[FFmpeg-user] How to get good x264 compression?

Lou lou at lrcd.com
Sat May 12 02:15:42 CEST 2012


On Wed, 9 May 2012 11:05:37 -0700 (PDT)
texastwister <scott_purcell at dell.com> wrote:

> Several years ago, I started editing HD video from the Flip video camera down
> to a lower (but still HD) resolution to save space.  This invocation worked
> well and gave good conversion results -- no significant degradation of
> quality:
> 
>     ffmpeg -threads 2 -i "$ORIG" -s hd480 -vcodec libx264 -acodec copy
> "$NEW"
> 
> When I try that with my current version of ffmpeg (FFmpeg version
> 0.6.4-4:0.6.4-0ubuntu0.11.04.1, Copyright (c) 2000-2010 the Libav developers

The above line indicates that you are using "ffmpeg" (now called
"avconv") from a fork, and not ffmpeg from the FFmpeg project.
Obviously we support ffmpeg here and I have no experience with avconv.

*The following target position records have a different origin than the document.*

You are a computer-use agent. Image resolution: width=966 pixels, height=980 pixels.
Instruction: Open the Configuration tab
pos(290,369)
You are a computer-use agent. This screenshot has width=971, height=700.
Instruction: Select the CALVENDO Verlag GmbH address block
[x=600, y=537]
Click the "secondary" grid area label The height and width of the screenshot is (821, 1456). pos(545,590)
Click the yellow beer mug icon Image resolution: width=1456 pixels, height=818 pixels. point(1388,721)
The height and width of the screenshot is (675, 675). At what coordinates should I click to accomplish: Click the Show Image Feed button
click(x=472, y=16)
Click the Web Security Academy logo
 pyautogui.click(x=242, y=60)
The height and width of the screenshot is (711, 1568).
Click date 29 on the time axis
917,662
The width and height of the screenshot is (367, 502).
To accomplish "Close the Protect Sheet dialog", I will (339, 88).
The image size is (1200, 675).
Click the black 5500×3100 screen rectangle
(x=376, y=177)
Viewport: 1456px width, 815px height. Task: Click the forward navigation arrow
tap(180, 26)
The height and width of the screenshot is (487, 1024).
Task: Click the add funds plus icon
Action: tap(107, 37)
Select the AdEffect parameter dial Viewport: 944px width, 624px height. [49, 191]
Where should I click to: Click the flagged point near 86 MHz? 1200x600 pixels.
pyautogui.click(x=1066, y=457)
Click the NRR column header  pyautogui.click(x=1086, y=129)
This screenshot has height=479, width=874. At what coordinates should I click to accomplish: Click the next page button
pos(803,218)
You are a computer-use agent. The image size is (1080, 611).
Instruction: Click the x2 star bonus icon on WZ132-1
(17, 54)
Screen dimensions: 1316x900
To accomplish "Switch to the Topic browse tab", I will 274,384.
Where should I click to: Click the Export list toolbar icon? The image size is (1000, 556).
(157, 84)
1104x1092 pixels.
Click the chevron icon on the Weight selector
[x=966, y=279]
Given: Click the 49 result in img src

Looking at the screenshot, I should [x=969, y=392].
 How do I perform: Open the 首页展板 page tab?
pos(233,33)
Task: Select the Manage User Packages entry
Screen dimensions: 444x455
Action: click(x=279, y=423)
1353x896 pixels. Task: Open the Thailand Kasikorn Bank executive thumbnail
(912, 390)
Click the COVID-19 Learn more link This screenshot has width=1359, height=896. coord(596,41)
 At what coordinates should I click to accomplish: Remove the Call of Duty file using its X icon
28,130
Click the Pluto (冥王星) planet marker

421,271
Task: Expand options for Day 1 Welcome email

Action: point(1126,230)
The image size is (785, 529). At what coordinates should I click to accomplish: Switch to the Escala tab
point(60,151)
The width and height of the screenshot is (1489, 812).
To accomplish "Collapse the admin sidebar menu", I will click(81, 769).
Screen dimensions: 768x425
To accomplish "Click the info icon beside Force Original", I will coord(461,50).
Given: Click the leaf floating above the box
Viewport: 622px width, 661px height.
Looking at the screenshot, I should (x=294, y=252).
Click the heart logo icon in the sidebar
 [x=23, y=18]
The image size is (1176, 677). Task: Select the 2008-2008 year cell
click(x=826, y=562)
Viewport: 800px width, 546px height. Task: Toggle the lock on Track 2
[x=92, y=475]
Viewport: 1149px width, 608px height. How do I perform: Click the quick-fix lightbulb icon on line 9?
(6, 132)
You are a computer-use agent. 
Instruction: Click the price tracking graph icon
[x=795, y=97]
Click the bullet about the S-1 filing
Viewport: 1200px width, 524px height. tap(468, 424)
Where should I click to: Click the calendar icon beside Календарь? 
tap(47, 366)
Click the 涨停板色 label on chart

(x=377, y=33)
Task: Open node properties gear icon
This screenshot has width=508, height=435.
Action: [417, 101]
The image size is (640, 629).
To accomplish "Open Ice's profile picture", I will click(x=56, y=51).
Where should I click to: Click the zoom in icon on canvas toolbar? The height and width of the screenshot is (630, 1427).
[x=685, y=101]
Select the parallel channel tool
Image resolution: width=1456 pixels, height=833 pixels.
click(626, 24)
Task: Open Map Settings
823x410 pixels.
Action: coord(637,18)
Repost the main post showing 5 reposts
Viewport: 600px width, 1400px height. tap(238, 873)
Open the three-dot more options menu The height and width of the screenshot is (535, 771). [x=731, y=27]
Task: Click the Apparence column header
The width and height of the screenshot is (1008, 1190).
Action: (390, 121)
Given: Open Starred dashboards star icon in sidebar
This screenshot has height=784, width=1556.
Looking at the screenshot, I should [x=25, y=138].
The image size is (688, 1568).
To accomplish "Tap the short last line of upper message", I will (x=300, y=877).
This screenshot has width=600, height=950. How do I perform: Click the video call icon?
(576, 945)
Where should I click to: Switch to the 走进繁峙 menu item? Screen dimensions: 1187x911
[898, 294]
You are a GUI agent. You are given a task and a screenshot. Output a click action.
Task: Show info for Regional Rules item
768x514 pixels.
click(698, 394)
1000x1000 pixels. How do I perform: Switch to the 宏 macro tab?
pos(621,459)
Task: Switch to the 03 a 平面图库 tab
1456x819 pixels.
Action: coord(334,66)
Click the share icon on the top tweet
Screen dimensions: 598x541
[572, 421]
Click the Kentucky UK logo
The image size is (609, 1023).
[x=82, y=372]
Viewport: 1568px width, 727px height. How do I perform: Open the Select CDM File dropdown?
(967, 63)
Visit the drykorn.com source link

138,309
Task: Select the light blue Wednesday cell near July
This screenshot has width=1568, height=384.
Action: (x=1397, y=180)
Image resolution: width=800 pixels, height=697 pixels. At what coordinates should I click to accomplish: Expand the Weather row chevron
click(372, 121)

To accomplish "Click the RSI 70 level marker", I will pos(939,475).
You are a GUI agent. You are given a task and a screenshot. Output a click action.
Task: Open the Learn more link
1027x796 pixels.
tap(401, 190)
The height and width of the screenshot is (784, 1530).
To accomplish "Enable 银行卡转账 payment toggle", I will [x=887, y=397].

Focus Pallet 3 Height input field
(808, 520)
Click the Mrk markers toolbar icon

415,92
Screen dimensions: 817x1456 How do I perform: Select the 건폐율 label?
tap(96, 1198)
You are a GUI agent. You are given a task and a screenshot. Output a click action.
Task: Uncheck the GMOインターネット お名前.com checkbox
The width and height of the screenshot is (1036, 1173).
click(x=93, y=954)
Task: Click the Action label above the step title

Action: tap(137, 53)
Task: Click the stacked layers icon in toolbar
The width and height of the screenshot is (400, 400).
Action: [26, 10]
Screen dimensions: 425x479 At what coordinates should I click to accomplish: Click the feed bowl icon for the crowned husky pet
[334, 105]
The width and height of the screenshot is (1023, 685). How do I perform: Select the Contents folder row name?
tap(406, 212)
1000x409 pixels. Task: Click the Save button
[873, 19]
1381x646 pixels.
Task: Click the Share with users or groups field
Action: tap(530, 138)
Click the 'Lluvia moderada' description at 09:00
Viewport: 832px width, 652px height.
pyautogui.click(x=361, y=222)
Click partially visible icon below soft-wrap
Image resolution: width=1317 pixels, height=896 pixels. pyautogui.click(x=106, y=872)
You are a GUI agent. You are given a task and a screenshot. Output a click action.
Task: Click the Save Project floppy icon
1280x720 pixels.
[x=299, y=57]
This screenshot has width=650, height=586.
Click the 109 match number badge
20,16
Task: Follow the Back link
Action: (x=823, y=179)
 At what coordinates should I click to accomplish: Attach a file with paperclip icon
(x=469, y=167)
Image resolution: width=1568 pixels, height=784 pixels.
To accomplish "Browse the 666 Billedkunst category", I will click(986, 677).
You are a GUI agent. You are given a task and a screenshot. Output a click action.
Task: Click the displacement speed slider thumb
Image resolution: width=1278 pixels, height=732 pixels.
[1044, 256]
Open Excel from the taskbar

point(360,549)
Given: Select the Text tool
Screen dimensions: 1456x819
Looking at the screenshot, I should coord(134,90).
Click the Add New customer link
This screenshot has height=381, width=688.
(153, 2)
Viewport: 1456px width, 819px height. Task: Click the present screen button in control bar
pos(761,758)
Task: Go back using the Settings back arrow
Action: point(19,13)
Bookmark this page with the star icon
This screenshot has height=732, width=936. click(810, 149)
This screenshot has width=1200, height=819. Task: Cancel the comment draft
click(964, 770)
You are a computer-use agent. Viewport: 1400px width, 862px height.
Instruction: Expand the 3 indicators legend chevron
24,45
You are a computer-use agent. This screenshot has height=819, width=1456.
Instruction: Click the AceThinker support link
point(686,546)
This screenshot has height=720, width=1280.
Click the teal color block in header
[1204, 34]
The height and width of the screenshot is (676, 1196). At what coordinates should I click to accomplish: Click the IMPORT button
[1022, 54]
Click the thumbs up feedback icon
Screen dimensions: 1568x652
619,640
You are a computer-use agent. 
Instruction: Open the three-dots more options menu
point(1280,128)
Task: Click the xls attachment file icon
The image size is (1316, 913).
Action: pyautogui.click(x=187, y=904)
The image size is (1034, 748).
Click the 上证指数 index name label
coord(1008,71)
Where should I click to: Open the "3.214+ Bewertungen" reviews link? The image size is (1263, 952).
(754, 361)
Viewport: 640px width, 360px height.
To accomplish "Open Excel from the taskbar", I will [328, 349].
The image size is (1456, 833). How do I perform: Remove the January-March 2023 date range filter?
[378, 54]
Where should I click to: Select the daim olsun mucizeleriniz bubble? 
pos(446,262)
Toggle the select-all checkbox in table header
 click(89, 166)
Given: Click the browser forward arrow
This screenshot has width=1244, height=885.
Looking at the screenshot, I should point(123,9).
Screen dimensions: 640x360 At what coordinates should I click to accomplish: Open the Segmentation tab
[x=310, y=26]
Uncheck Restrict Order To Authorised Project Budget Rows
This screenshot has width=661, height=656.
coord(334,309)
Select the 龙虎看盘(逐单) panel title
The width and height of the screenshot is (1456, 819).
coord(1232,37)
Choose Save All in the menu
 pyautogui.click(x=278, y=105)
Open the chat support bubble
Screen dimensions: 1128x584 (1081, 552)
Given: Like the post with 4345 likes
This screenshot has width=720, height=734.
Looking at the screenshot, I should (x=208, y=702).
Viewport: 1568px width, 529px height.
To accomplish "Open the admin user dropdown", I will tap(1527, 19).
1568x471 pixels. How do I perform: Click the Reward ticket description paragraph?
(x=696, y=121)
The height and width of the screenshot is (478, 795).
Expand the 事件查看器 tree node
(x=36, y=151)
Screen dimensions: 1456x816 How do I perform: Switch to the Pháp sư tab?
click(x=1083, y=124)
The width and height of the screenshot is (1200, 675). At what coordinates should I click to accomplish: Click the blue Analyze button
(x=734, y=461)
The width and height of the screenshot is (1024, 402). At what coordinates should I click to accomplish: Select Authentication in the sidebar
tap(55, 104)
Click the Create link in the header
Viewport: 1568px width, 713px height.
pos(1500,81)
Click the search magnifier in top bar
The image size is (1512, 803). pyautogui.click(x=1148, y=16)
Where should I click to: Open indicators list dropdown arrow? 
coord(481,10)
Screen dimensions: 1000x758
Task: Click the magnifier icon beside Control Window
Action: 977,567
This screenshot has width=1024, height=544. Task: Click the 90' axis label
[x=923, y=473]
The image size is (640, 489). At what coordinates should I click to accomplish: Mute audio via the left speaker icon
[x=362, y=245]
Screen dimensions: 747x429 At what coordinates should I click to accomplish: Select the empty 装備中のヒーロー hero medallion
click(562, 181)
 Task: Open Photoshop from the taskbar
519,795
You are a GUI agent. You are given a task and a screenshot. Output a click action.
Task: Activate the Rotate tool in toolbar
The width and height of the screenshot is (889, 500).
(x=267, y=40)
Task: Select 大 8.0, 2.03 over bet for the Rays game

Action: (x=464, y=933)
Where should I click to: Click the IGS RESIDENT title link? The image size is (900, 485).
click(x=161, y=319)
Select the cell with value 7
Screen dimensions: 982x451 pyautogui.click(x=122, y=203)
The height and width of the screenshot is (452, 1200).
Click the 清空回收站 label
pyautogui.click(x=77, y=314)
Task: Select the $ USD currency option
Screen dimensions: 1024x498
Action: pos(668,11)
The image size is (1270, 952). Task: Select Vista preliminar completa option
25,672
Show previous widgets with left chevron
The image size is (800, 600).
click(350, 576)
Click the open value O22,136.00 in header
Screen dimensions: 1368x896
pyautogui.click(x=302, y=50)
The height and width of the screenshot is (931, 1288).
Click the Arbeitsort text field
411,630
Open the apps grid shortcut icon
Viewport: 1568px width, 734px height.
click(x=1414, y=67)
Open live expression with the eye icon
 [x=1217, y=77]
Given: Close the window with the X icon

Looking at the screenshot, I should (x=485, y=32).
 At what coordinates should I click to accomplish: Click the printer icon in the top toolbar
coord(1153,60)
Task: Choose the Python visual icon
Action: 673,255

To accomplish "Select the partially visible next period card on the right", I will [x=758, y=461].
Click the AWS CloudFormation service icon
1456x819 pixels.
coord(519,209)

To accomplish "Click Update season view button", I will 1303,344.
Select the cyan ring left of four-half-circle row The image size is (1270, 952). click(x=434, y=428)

For a complete guide to get ffmpeg in Ubuntu see:
https://ffmpeg.org/trac/ffmpeg/wiki/UbuntuCompilationGuide

Then you can try:
    ffmpeg -i "$ORIG" -s hd480 -vcodec libx264 -acodec copy "$NEW"

This will use the default settings for preset (medium) and crf value
(23). You can easily change them to suit your needs:
    ffmpeg -i "$ORIG" -s hd480 -vcodec libx264 -preset slow -crf 20 \
    -acodec copy "$NEW"

General usage is to use the slowest preset you have patience for and
the highest crf value that still gives you an acceptable quality.
Available presets are: ultrafast, superfast, veryfast, faster, fast,
medium, slow, slower, veryslow. I omitted the "placebo" preset because
it is a joke and a complete waste of time. A sane crf value range is
18-28 (a lower value is higher quality), but of course it depends on
your source and whatever needs and restrictions you have on your output.

The "-threads 0" option is now redundant as it is now automatically
applied.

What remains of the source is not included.